Option 1) Get the answers faster:

A) Use the fastest library routines.
     The nodes have fast dense linear routines.  E.g. if these routines are
     used in the code to solve systems of linear equations, a large increase
     in speed may be possible by linking with the vendor supplied routines.
     Link with the MKL library rather than non-optimized libraries.

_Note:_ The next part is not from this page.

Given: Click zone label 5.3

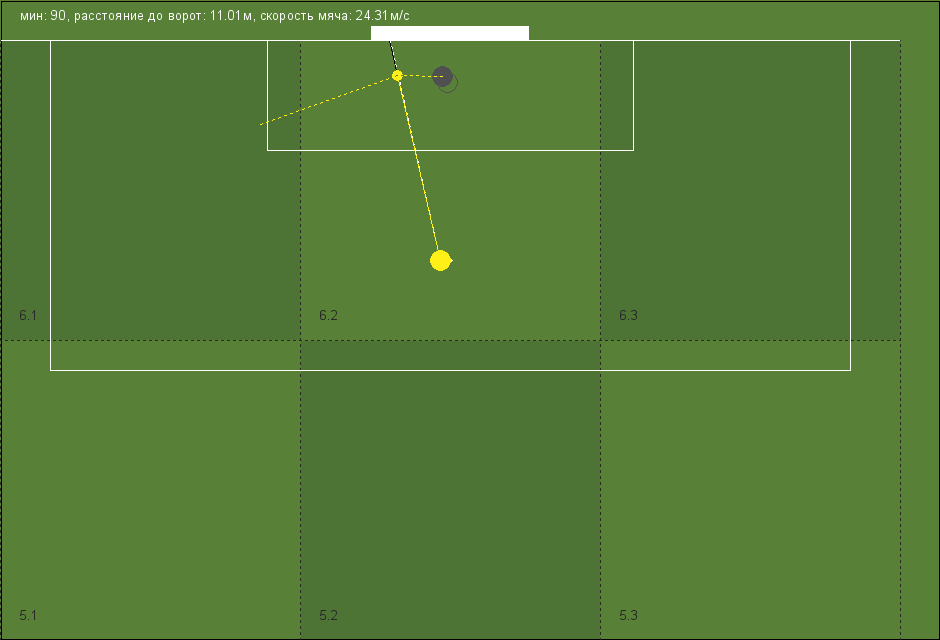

B) Change to a more efficient algorithm. 
     This is the best since you get your answers quicker.  AIT's HPC 
     group can help you with numerical aspects and some algorithm choices, 
     but you would need to supply the modeling knowledge.   

C) Go parallel.
     The code can be recoded using 

     MPI: The program can be rewritten to use MPI. This often takes a long 
          time but usually gives the best performance

     OpenMP: The program can be modified with OpenMP directives to perform
          portions of the  program in parallel, and compiled to use all
          16 processors in a single node.  This is limited to a 16x speedup
          though, and if not done well can even slow down a program.

           

Option 2) Use checkpointing.

     Major production codes are checkpointed.
     In checkpointing, you periodically save the state of the program in 
a restart file. Whenever you run your program it reads the restart file to 
pick up from the last checkpoint.  The advantage of this is that there is no 
limit to the total amount of time you can use. Barring disk crashes or total 
loss of the machine, your total runtime is indefinite, you just keep submitting 
the same job and start from where you left off.  There is overhead associated 
with each checkpoint, and time executed after the last checkpoint is lost 
whenever the job is stopped.  You may want to do this in addition to whatever 
else you do, since as soon as a research code gets faster, the next step is to 
run a larger problem, so you are back up against the queue time restriction.